- Exercise requirements
Please retype the Lake Victoria fishery text below from "Publication Type:Journal Article" up to and including "L. , Witte, F.", with no changes.

Biodiversity and Fishery Sustainability in the Lake Victoria Basin: An Unexpected Marriage?

Publication Type:Journal Article
Year of Publication:2003
Authors:C. A. Chapman, Chapman, L. J. , Cowx, I. G. , Geheb, K. , Kaufman, L. , Lowe-McConnell, R. H. , Balirwa, J. S. , Seehausen, O. , Wanink, J. H. , Welcomme, R. L. , Witte, F.
Journal:Bioscience
Volume:53
Pagination:703-716
Date Published:Aug
Accession Number:5717097
Keywords:Africa, Victoria L., Article Geographic Terms: Africa, Article Subject Terms: Basins, Article Taxonomic Terms: Lates, biodiversity, Biological diversity, Catch composition, Community composition, conservation, Conservation, wildlife management and recreation, D 04700 Management, Demography, Dominance, Endemic species, Fisheries, Fishery, Fishery management, food, Indigenous species, Introduced species, LAKE, Lakes, M3 1140, Multispecies fisheries, Native species, Nile perch, niloticus, Overfishing, Q1 01604 Stock assessment and management, Q5 01523, Resource, resources, Species diversity
Abstract:

Lake Victoria is Africa's single most important source of inland fishery production. After it was initially fished down in the first half of the 20th century, Lake Victoria became home to a series of introduced food fishes, culminating in the eventual demographic dominance of the Nile perch, Lates niloticus. Simultaneously with the changes in fish stocks, Lake Victoria experienced dramatic changes in its ecology. The lake fishery during most of the 20th century was a multispecies fishery resting on a diverse lake ecosystem, in which native food fishes were targeted. The lake ended the century with a much more productive fishery, but one in which three species-two of them introduced-made up the majority of the catch. Although many fish stocks in Lake Victoria had declined before the expansion of the Nile perch population, a dramatic increase in the population size of Nile perch in the 1980s roughly coincided with the drastic decline or disappearance of many indigenous species. Now, two decades after the rise of Nile perch in Lake Victoria, this species has shown signs of being overfished, and some of the native species that were in retreat-or even thought extinct-are now reemerging. Data on the resurgence of the indigenous species suggest that heavy fishing of Nile perch may enhance biodiversity; this has spawned renewed interest in management options that promote both fishery sustainability and biodiversity conservation.

- Given information

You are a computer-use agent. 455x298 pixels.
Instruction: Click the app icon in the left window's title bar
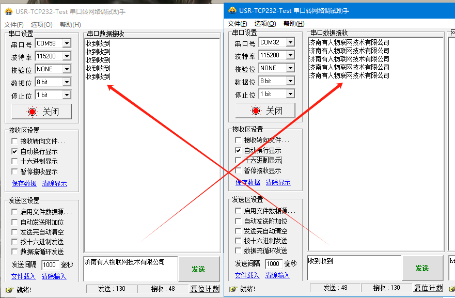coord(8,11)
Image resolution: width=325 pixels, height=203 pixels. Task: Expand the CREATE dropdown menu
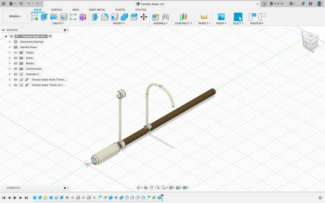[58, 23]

...

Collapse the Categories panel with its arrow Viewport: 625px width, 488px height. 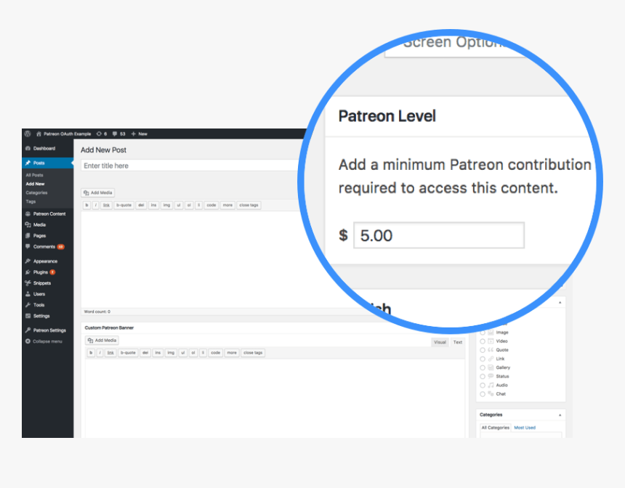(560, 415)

- Task answer
Publication Type:Journal Article
Year of Publication:2003
Authors:C. A. Chapman, Chapman, L. J. , Cowx, I. G. , Geheb, K. , Kaufman, L. , Lowe-McConnell, R. H. , Balirwa, J. S. , Seehausen, O. , Wanink, J. H. , Welcomme, R. L. , Witte, F.